__Problem details__:
Both the line below containing "Click the 1 inch" and the line containing "Task: Open the three-dots post options menu", along with every line between them, should be repeated exactly; no other line belongs in the answer.

☆ ☆ ☆ ☆

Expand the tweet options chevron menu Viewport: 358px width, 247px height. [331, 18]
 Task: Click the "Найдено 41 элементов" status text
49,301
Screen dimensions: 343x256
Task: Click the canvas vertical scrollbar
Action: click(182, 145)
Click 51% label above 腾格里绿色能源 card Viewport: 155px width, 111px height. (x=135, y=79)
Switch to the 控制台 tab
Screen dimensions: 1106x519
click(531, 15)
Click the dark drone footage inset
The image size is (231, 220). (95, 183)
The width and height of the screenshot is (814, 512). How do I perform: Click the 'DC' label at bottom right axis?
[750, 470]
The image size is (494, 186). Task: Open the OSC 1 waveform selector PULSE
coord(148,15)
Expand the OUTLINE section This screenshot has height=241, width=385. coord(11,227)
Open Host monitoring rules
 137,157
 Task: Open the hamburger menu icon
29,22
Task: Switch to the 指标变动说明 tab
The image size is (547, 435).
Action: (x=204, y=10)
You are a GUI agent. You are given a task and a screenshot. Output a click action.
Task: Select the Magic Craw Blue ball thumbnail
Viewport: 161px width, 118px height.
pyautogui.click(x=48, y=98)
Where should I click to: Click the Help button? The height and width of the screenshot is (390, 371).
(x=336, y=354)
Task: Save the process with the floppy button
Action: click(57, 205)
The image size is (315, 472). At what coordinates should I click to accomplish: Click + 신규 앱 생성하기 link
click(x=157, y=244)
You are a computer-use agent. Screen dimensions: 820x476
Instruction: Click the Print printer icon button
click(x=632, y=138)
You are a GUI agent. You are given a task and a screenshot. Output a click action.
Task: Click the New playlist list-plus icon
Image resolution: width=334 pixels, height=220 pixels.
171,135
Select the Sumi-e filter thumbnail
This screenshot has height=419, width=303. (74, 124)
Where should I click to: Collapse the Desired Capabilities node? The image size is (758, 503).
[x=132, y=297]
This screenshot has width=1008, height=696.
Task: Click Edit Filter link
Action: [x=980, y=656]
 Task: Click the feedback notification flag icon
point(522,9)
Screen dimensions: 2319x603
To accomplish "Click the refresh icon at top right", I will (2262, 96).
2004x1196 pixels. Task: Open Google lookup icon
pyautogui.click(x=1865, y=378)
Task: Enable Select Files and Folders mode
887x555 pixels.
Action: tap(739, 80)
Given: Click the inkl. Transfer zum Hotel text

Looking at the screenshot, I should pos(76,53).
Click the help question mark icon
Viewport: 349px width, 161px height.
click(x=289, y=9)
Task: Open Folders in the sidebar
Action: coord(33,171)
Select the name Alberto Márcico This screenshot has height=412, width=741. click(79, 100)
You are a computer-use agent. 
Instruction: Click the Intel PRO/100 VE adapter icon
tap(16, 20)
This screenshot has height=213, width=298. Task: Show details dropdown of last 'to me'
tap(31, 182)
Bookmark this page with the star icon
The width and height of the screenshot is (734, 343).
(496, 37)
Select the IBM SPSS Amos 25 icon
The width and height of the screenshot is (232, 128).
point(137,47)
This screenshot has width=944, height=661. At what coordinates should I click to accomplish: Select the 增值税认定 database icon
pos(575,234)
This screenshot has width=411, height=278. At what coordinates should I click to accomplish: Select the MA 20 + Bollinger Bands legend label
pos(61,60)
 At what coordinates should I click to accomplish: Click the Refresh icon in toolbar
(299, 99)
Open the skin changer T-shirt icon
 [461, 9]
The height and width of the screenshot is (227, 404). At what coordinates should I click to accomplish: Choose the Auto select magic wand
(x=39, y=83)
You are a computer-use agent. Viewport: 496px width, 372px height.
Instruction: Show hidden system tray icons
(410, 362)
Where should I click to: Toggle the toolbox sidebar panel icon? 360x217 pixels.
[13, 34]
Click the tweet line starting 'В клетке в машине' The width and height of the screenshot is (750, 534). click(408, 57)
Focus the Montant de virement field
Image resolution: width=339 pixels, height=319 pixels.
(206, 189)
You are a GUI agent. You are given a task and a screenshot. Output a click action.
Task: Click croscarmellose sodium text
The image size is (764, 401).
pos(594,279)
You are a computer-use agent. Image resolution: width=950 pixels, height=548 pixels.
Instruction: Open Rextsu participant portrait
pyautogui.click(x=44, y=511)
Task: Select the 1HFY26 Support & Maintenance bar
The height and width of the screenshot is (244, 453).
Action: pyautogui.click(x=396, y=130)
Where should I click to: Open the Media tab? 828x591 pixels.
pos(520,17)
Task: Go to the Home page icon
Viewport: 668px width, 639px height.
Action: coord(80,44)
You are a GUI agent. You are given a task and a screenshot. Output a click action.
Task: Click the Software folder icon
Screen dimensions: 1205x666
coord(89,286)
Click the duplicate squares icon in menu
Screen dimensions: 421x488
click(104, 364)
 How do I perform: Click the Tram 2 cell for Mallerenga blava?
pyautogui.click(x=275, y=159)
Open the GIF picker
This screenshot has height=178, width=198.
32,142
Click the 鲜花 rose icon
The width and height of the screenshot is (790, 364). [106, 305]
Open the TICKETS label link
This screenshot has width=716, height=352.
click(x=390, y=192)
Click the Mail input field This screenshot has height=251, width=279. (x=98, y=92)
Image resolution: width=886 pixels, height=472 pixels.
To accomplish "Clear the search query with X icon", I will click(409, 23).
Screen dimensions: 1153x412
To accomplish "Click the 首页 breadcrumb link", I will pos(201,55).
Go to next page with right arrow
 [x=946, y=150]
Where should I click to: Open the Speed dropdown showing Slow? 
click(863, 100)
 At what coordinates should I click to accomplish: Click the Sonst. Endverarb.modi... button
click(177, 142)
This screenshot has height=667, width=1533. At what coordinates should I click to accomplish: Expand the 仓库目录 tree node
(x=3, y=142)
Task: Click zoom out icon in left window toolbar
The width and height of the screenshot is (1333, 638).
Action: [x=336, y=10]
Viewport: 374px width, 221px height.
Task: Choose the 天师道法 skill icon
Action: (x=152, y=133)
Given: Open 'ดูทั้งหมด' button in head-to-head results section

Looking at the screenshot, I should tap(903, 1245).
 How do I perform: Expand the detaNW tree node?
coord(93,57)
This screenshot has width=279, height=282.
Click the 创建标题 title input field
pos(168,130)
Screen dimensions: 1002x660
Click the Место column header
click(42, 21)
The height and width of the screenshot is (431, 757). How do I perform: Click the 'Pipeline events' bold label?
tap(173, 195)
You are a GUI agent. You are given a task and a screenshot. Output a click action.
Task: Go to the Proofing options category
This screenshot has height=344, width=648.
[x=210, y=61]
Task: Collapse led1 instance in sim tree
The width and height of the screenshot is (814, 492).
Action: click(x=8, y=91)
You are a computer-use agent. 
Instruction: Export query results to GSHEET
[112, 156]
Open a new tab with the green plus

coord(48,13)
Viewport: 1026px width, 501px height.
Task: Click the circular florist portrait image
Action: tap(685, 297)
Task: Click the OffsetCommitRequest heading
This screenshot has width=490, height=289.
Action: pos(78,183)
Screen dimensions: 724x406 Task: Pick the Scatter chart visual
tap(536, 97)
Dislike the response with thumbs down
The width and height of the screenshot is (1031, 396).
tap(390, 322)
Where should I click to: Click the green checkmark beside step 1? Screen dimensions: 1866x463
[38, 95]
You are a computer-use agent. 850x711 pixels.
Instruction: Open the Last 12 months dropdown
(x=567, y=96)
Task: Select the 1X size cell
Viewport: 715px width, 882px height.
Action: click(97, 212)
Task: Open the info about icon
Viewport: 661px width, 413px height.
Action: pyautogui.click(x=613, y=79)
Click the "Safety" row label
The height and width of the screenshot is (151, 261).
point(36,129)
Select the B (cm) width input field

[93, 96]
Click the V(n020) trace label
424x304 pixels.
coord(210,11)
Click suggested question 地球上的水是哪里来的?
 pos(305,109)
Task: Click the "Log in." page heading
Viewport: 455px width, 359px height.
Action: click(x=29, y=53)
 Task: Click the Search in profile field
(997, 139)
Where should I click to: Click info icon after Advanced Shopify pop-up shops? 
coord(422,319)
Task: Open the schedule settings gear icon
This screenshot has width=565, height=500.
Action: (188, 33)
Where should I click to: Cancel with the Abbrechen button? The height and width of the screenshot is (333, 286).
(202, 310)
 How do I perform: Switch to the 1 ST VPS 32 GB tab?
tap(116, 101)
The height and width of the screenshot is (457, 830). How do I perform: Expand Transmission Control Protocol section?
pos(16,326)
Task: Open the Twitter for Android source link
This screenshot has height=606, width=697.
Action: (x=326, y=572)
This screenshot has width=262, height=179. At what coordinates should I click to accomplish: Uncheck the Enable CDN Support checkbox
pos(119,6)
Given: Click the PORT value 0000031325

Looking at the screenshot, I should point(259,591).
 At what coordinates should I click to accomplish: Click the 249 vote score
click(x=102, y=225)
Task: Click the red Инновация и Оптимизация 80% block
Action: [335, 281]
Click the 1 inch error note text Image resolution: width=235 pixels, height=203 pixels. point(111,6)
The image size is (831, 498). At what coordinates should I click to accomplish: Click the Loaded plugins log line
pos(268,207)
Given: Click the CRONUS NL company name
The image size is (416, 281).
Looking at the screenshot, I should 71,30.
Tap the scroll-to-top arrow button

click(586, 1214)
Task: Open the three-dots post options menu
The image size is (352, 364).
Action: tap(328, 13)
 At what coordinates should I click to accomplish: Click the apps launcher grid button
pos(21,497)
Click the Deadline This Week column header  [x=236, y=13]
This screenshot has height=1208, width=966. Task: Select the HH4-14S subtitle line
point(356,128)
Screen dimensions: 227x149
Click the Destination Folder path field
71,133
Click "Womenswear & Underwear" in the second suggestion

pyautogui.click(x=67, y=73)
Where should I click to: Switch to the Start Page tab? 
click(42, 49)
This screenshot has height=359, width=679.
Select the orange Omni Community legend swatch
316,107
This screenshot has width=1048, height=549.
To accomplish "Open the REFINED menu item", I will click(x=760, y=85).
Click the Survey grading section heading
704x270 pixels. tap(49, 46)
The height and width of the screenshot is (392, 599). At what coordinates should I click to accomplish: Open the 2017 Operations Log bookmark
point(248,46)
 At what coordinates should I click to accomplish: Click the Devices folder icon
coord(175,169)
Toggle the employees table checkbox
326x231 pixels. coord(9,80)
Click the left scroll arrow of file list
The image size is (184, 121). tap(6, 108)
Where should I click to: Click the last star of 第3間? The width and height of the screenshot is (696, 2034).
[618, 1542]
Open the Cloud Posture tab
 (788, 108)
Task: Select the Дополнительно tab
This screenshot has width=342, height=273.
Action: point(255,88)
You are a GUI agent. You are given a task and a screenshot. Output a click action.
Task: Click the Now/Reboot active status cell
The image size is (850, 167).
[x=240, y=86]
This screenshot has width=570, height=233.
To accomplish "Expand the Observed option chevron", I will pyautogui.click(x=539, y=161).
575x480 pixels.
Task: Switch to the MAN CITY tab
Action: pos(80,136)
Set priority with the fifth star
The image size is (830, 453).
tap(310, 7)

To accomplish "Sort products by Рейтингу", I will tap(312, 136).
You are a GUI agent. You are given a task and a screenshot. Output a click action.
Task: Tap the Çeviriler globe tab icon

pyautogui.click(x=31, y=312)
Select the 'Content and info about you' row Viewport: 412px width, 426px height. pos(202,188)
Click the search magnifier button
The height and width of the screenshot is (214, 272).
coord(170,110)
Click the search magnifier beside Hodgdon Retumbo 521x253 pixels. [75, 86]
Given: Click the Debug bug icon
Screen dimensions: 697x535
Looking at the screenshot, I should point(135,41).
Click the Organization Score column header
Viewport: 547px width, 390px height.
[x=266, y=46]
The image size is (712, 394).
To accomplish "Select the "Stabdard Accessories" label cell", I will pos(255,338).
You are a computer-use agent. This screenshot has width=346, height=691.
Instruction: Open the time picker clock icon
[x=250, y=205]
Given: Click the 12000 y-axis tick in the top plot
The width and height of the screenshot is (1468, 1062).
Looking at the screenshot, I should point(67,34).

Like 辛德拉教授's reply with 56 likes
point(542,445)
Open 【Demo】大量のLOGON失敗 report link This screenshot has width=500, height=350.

☆ ☆ ☆ ☆

__Response__:
Click the 1 inch error note text Image resolution: width=235 pixels, height=203 pixels. point(111,6)
The image size is (831, 498). At what coordinates should I click to accomplish: Click the Loaded plugins log line
pos(268,207)
Given: Click the CRONUS NL company name
The image size is (416, 281).
Looking at the screenshot, I should 71,30.
Tap the scroll-to-top arrow button

click(586, 1214)
Task: Open the three-dots post options menu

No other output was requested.